Samsung réserve 70 % de sa mémoire à Nvidia, Microsoft et Google : la facture va s’alourdir pour nos PC et smartphones

Une note salée

 
Samsung aurait réservé 70 % de sa production mémoire à Nvidia, Microsoft et Google jusqu’en 2031. Pour tout le reste, smartphones, PC et consoles compris, la note va rester salée pendant des années.
Samsung Galaxy S26 Plus // Source : Vic pour Frandroid

Le quotidien économique coréen Seoul Economic Daily rapporte que Samsung a engagé environ 70 % de sa capacité de production mémoire auprès de trois clients : Nvidia, Microsoft et Google. Ces volumes sont bloqués jusqu’en 2031, via des contrats long terme.

Reste donc un petit tiers de la production pour l’ensemble du marché grand public : smartphones, ordinateurs, consoles, objets connectés, etc. L’information a d’abord circulé sur X avant d’être développée par la presse coréenne, et Samsung n’a pas détaillé les termes exacts de ces accords.

Un contrat verrouillé pour cinq ans

Un LTA (long-term agreement) est un contrat d’approvisionnement pluriannuel, à un prix fixé à l’avance. Rien d’exceptionnel dans l’industrie, mais dans la mémoire, ces accords se limitaient historiquement à un ou deux ans. Sécuriser un approvisionnement sur 5 ans, c’est inédit.

D’après l’analyse de Wccftech, ce type de contrat casse la nature cyclique du marché, les fabricants sécurisent leurs marges et gagnent en visibilité sur la demande. Ici c’est une nouvelle fois l’IA qui nourrit cette demande en mémoire haut de gamme : la HBM (High Bandwidth Memory), cette mémoire empilée à très haut débit.

C’est sur le prix que tout se joue. Toujours selon Seoul Economic Daily, un module HBM3E de 36 Go se négocie autour de 2 100 dollars (près de 1 800 euros) sur le marché spot, c’est-à-dire le marché libre au comptant. Les mêmes puces, sous contrat, tournent entre 500 et 700 dollars. Soit quatre à cinq fois moins cher.

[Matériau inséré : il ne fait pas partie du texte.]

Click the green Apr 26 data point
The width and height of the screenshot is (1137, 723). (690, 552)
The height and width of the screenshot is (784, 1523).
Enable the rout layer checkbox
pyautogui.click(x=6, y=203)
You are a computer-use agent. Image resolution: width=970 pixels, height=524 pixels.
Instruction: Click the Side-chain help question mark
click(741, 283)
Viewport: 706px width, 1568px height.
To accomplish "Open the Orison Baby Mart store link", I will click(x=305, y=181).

Autrement dit, qui n’a pas signé de LTA paie sa mémoire jusqu’à cinq fois le tarif obtenu par Nvidia, Microsoft ou Google. Les startups de l’IA, les assembleurs de PC indépendants et les fabricants de smartphones de second rang partent tous avec ce handicap structurel.

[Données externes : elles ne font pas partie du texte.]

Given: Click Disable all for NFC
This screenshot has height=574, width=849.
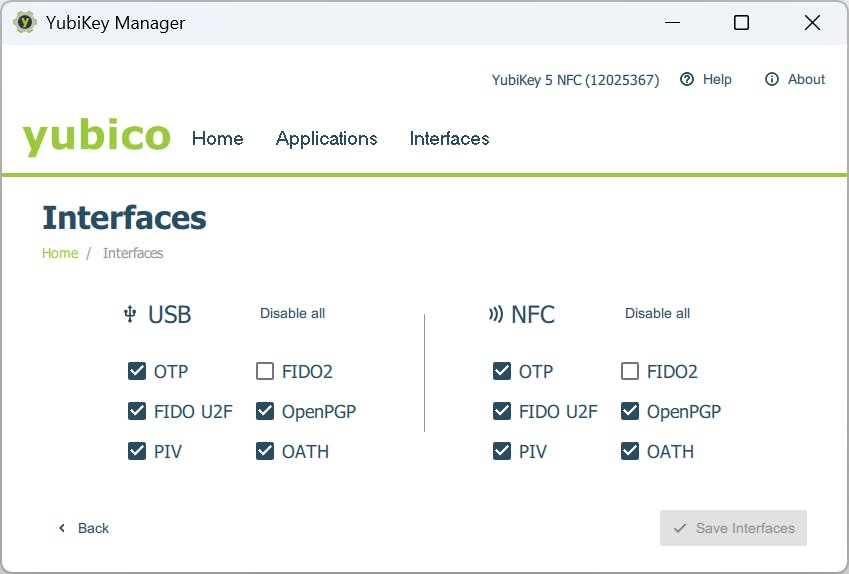Looking at the screenshot, I should (x=657, y=313).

Ici, c’est aussi la proportion qui impressionne et inquiète. Si 70 % des galettes de silicium partent vers l’IA, il en reste moins pour la DRAM classique, celle de nos téléphones et de nos ordinateurs.

Samsung évoquait déjà une hausse de 20 % sur la mémoire vive, et les prix ont déjà doublé sur un an. Le passage à la HBM4, qui empile encore plus de couches de DRAM par module, ne fait qu’aggraver la tension sur le reste du marché.

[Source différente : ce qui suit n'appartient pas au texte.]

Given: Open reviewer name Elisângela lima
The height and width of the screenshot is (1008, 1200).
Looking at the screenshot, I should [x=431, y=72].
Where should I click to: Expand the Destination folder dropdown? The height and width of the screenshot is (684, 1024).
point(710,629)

Le duopole coréen tient le robinet

Samsung et SK Hynix contrôlent à eux deux près de 70 % du marché mondial de la mémoire, ce qui leur donne un pouvoir de fixation des prix qu’aucun concurrent ne peut contester à court terme.

Le patron de SK Hynix, Kwak Noh-Jung, a prévenu que la pénurie durerait jusqu’en 2030. Son usine dédiée dans l’Indiana, plus de 4 milliards de dollars d’investissement, ne lancera pas sa production de puces avant le troisième trimestre 2029. Aucune capacité nouvelle et significative n’arrivera sur le marché avant cette date. SK Hynix parle carrément de l’année record de la pénurie.

Certains analystes espèrent que ces tarifs contractuels finiront par tirer les prix vers le bas, mais tant que Samsung n’aura pas publié les détails de ses accords, ce ne sera qu’un pari.